La Medicina, solita com’è alle convenzioni e alle classificazioni, distingue le malattie in organiche e funzionali. Le prime sono quelle associate a un danno vero e proprio: è il caso, per esempio, della gastroenterite causata dall’infezione da parte di un batterio o di un virus, che si insedia nell’intestino dando luogo a diarrea. Le malattie funzionali, invece, nonostante la comparsa di sintomi talvolta anche intensi, sono caratterizzate dall’assenza di lesioni documentabili: la diarrea, per fare riferimento alla situazione poc’anzi ipotizzata (ma una considerazione del tutto analoga vale per la condizione diametralmente opposta, la stipsi), è scatenata o mantenuta da fattori non ben individuabili o quantificabili, come per esempio un particolare stato emotivo.

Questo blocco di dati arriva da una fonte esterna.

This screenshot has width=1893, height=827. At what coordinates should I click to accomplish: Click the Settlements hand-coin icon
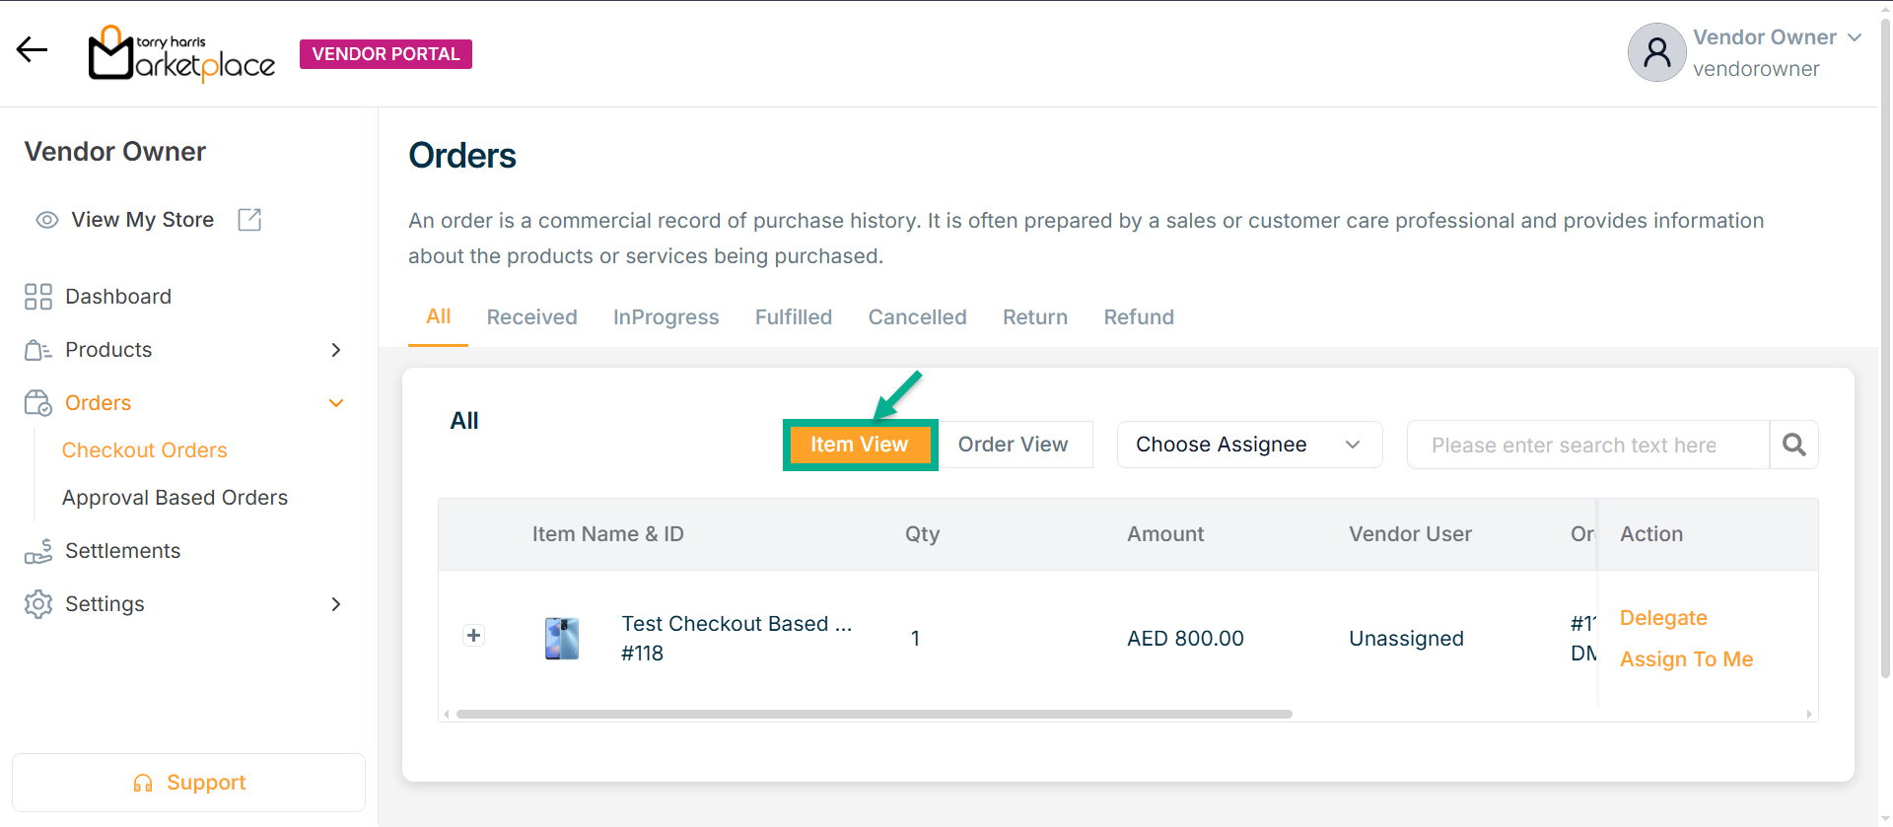(38, 551)
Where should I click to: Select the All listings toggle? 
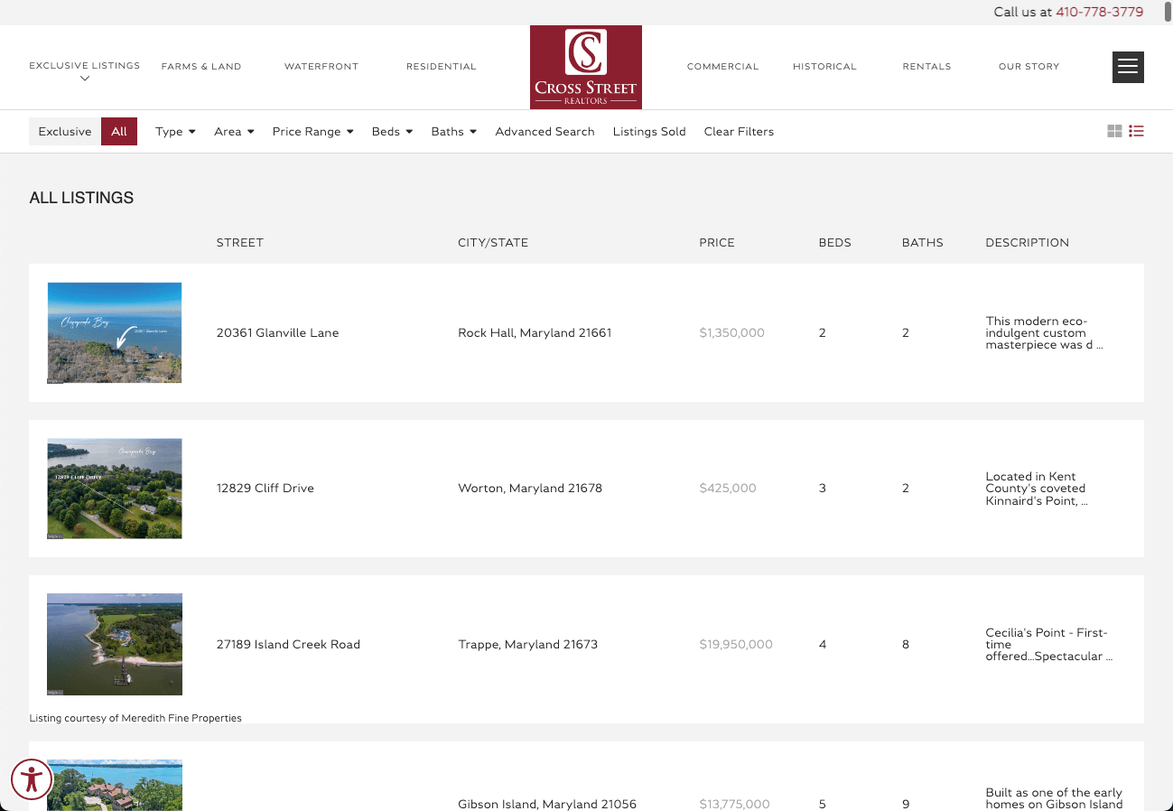119,132
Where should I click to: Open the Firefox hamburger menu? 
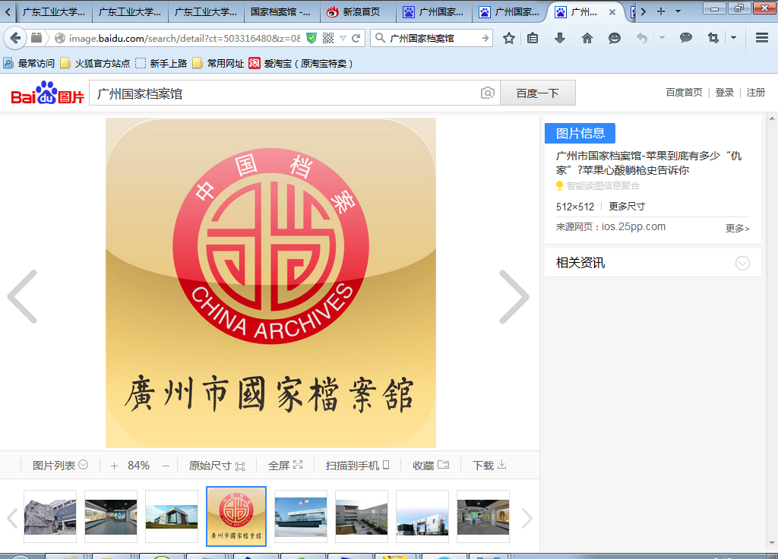pos(761,38)
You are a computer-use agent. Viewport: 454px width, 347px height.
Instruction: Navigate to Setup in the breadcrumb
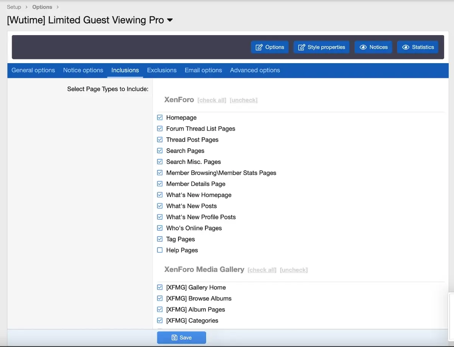pyautogui.click(x=14, y=7)
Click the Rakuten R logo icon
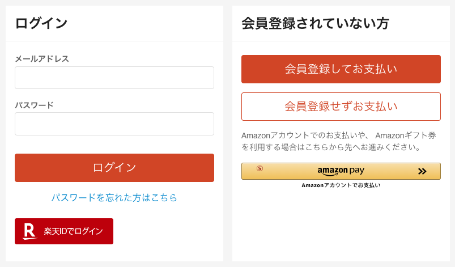The image size is (455, 267). [29, 231]
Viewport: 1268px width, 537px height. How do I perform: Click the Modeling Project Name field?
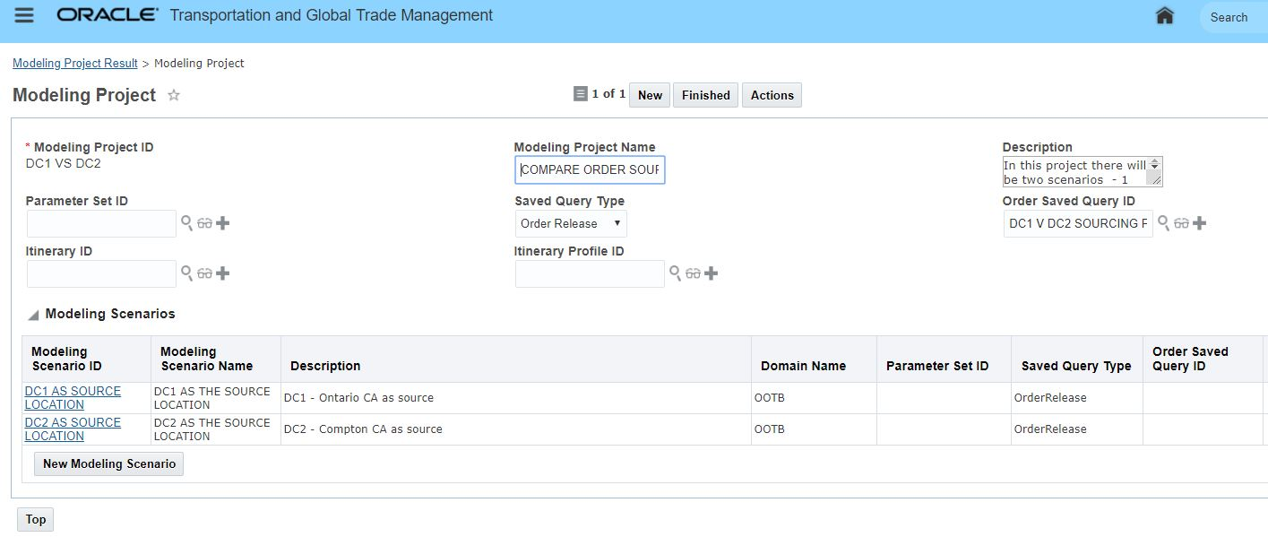(x=590, y=169)
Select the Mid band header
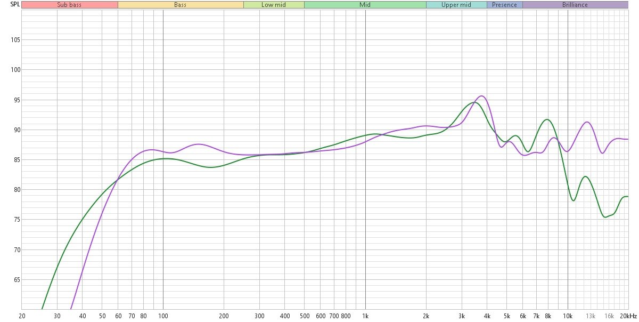This screenshot has height=322, width=639. tap(365, 5)
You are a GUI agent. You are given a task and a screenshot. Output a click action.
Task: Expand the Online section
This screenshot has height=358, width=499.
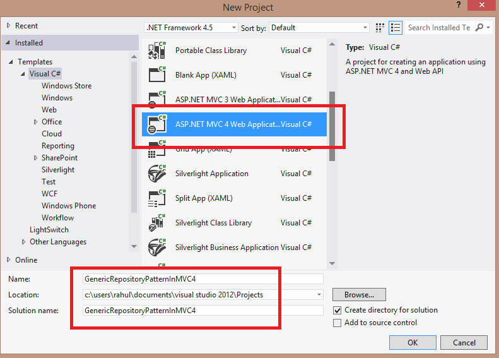[x=9, y=260]
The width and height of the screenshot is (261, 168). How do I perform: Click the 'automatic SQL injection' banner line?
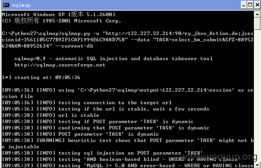click(x=113, y=59)
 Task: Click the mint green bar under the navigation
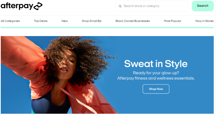tap(107, 27)
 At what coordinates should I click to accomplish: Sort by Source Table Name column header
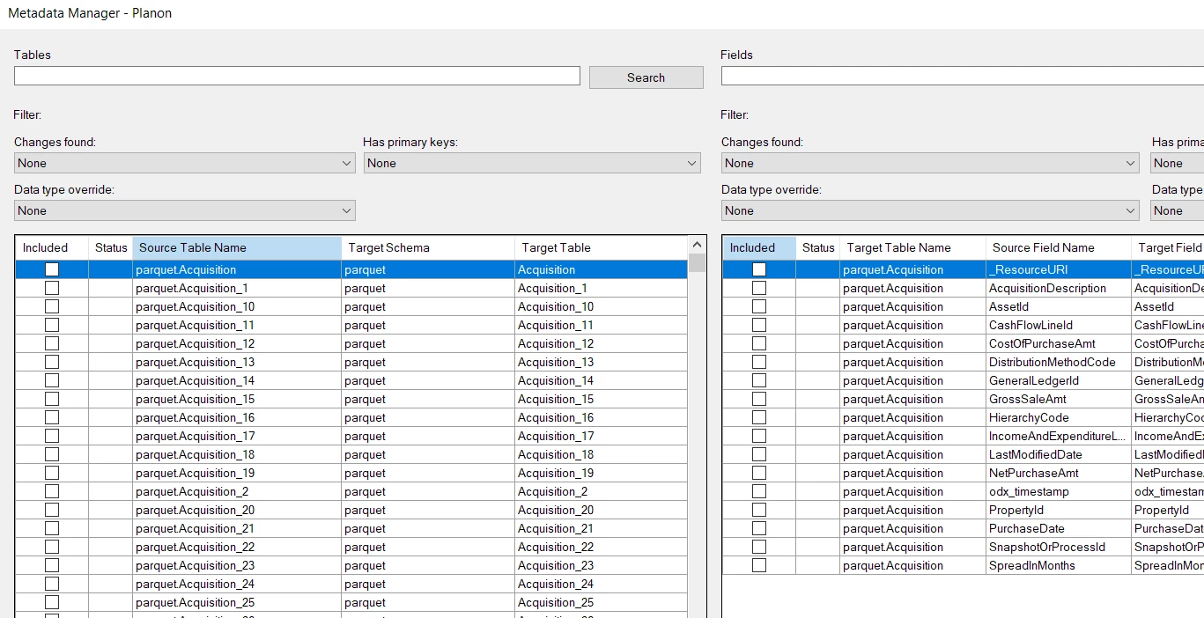(236, 247)
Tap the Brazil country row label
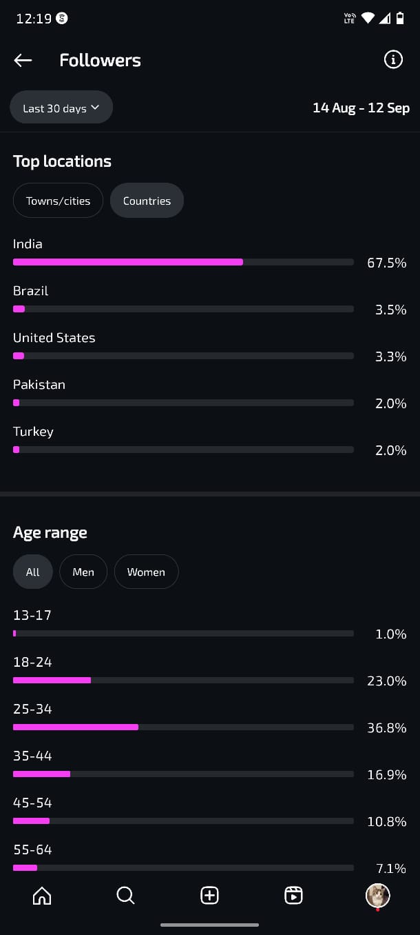The image size is (420, 935). (x=31, y=291)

Disturbi funzionali gastrointestinali
Cosa sono dunque i disturbi funzionali gastrointestinali? Si possono definire come un insieme di sintomi ricorrenti o cronici, variabili per età, indipendenti da una malattia di base. Nei primi 2 anni di vita essi possono essere fisiologici, e cioè espressione di un normale sviluppo, come il rigurgito del lattante, oppure, in seguito, possono derivare da risposte comportamentali anomale a stimoli interni o esterni, come la stipsi funzionale causata da defecazione dolorosa.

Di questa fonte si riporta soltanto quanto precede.